§ **WORK TO COMPLETE**
Each line of the data below that includes the string "dropdown" must be copied.

§ **RECORDS SHOWN**

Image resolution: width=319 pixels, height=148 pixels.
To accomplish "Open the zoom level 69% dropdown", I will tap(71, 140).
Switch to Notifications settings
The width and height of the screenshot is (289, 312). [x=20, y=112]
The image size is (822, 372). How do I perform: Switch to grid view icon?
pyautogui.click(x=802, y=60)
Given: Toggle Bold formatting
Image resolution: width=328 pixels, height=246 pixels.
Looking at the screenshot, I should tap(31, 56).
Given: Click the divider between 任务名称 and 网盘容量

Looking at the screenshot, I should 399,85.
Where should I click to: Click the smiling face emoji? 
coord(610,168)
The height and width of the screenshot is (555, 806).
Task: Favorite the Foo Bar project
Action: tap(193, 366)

--

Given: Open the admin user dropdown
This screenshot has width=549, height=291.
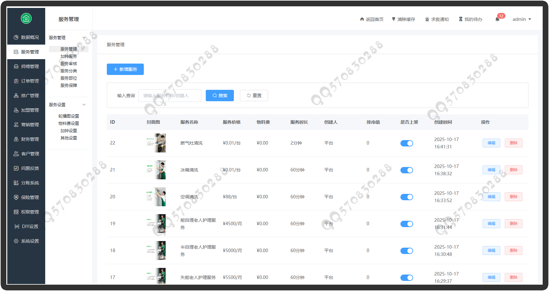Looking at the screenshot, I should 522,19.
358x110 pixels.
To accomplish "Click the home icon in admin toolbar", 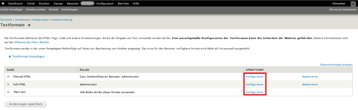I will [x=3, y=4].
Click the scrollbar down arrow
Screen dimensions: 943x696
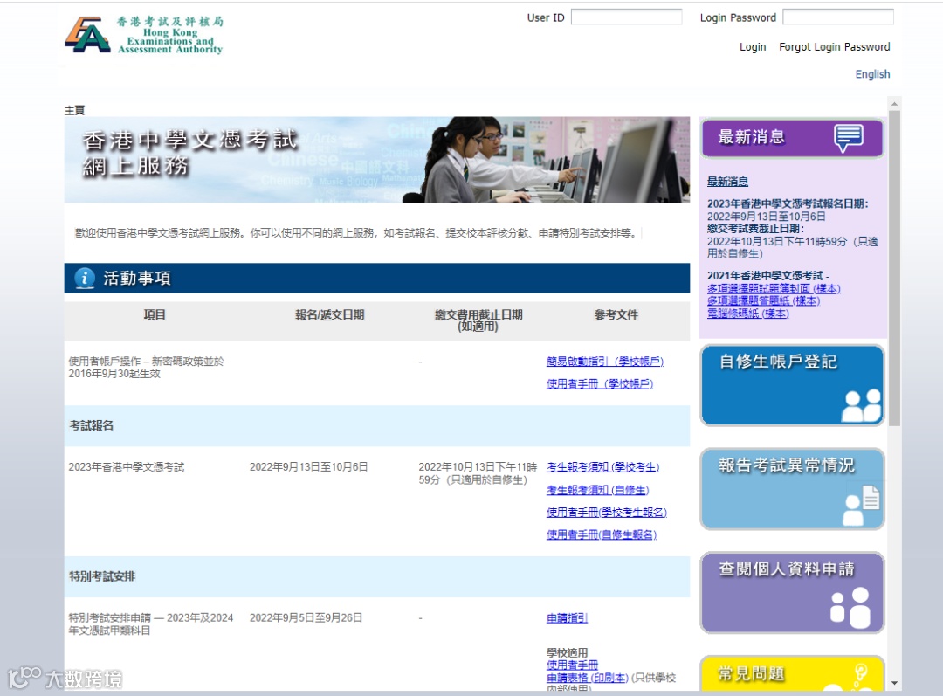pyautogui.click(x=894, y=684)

§ **SOLVED EXERCISE**
To accomplish "Open the zoom level 69% dropdown", I will tap(71, 140).
Given: Open the admin user dropdown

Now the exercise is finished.